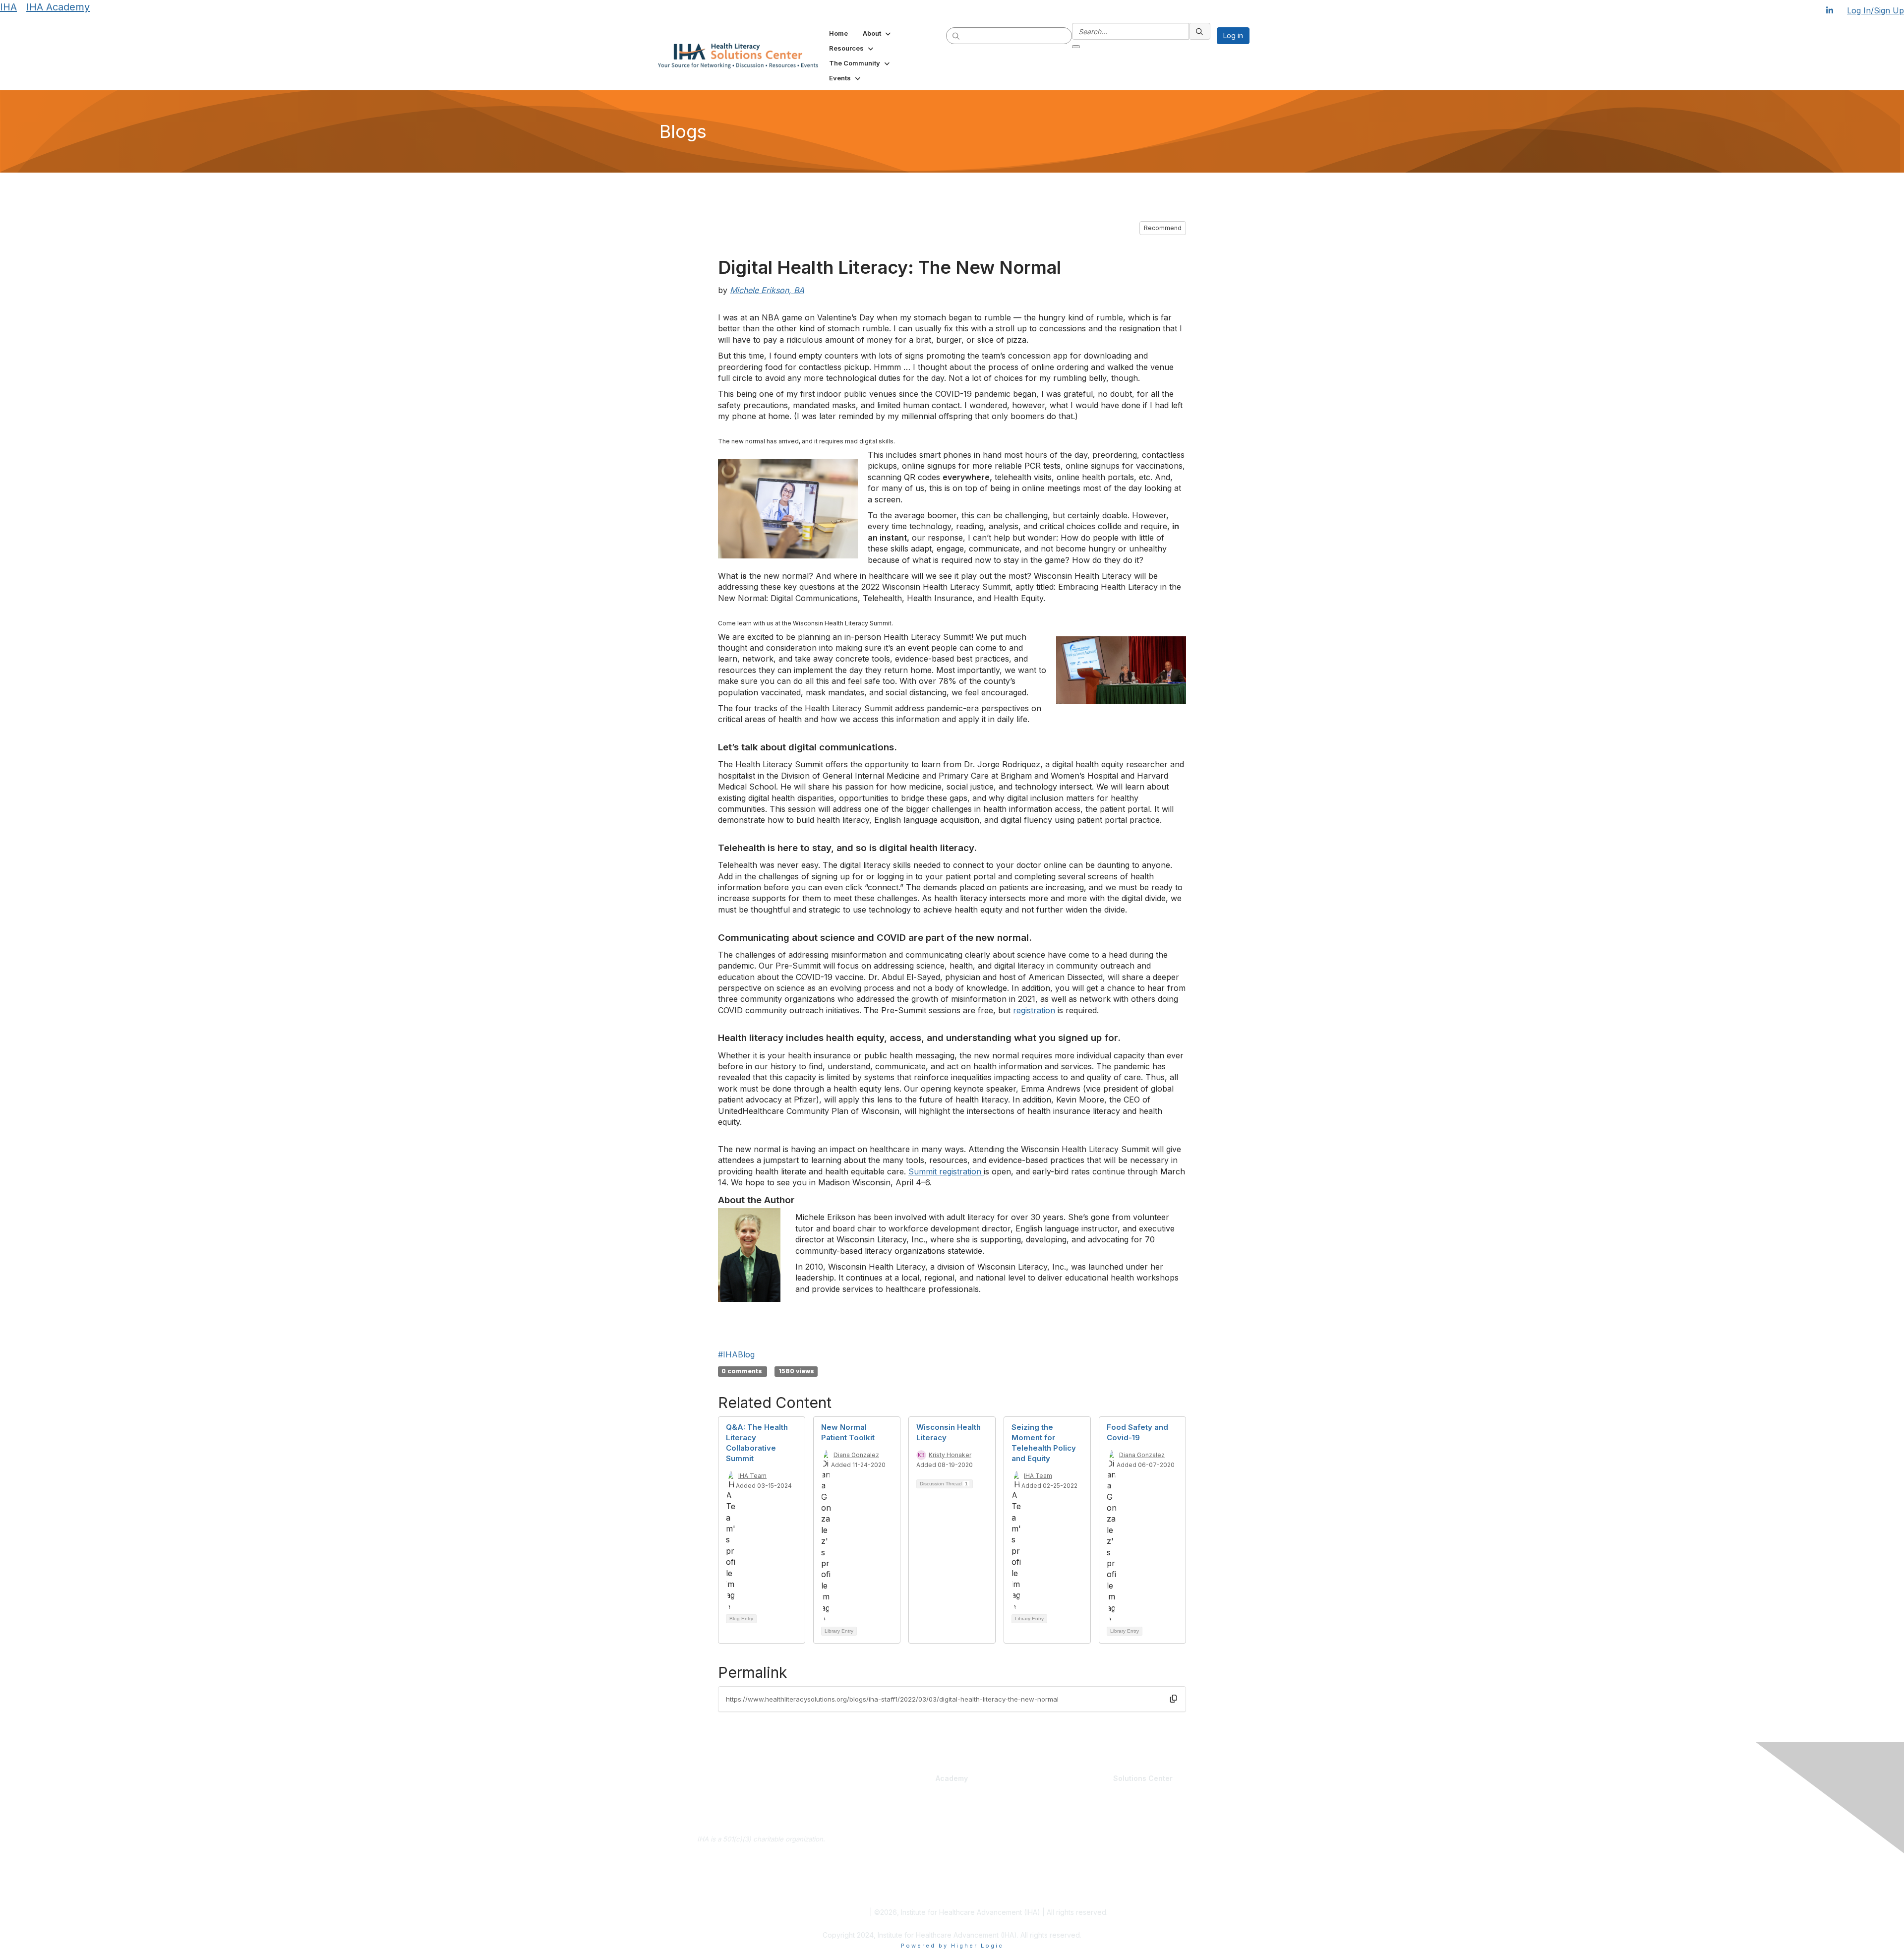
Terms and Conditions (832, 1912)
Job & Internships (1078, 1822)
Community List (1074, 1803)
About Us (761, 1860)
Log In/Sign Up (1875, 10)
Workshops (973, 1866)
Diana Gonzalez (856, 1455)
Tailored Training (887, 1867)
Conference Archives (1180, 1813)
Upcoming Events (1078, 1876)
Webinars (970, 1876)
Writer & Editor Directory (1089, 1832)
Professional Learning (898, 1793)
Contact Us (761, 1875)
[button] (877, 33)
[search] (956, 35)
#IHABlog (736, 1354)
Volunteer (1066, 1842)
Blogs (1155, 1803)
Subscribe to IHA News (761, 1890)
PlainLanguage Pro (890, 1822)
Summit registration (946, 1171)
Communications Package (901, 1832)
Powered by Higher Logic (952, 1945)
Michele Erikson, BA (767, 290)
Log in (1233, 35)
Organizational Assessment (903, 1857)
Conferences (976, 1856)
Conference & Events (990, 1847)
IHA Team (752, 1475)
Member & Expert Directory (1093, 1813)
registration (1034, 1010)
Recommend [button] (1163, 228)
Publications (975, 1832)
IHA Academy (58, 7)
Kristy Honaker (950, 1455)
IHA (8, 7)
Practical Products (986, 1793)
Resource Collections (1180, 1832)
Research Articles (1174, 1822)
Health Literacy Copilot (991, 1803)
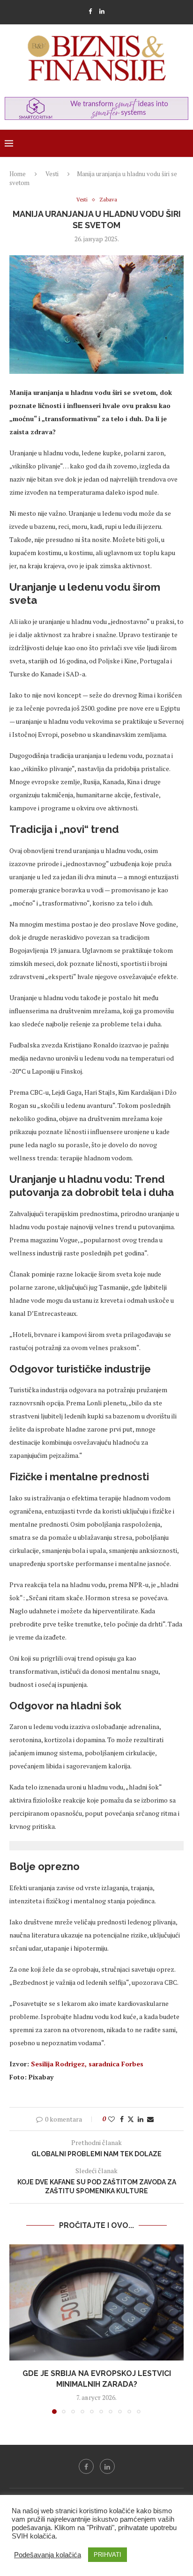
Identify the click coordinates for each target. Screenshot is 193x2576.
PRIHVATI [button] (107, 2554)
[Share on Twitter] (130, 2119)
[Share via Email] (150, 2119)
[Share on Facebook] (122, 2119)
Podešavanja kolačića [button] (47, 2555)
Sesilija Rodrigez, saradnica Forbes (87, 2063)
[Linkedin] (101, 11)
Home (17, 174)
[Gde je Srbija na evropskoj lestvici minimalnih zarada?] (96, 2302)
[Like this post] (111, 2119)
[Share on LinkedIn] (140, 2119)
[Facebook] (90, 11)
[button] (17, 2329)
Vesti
==================================================
* **Prompt**: All the material shown above is to be copied exactly, with no pictures carried over.

* **Task solution**:
Terms and Conditions (832, 1912)
Job & Internships (1078, 1822)
Community List (1074, 1803)
About Us (761, 1860)
Log In/Sign Up (1875, 10)
Workshops (973, 1866)
Diana Gonzalez (856, 1455)
Tailored Training (887, 1867)
Conference Archives (1180, 1813)
Upcoming Events (1078, 1876)
Webinars (970, 1876)
Writer & Editor Directory (1089, 1832)
Professional Learning (898, 1793)
Contact Us (761, 1875)
[button] (877, 33)
[search] (956, 35)
#IHABlog (736, 1354)
Volunteer (1066, 1842)
Blogs (1155, 1803)
Subscribe to IHA News (761, 1890)
PlainLanguage Pro (890, 1822)
Summit registration (946, 1171)
Communications Package (901, 1832)
Powered by Higher Logic (952, 1945)
Michele Erikson, BA (767, 290)
Log in (1233, 35)
Organizational Assessment (903, 1857)
Conferences (976, 1856)
Conference & Events (990, 1847)
IHA Team (752, 1475)
Member & Expert Directory (1093, 1813)
registration (1034, 1010)
Recommend [button] (1163, 228)
Publications (975, 1832)
IHA Academy (58, 7)
Kristy Honaker (950, 1455)
IHA (8, 7)
Practical Products (986, 1793)
Resource Collections (1180, 1832)
Research Articles (1174, 1822)
Health Literacy Copilot (991, 1803)
Identify the click coordinates for each target. Screenshot is 193x2576.
PRIHVATI [button] (107, 2554)
[Share on Twitter] (130, 2119)
[Share via Email] (150, 2119)
[Share on Facebook] (122, 2119)
Podešavanja kolačića [button] (47, 2555)
Sesilija Rodrigez, saradnica Forbes (87, 2063)
[Linkedin] (101, 11)
Home (17, 174)
[Gde je Srbija na evropskoj lestvici minimalnih zarada?] (96, 2302)
[Like this post] (111, 2119)
[Share on LinkedIn] (140, 2119)
[Facebook] (90, 11)
[button] (17, 2329)
Vesti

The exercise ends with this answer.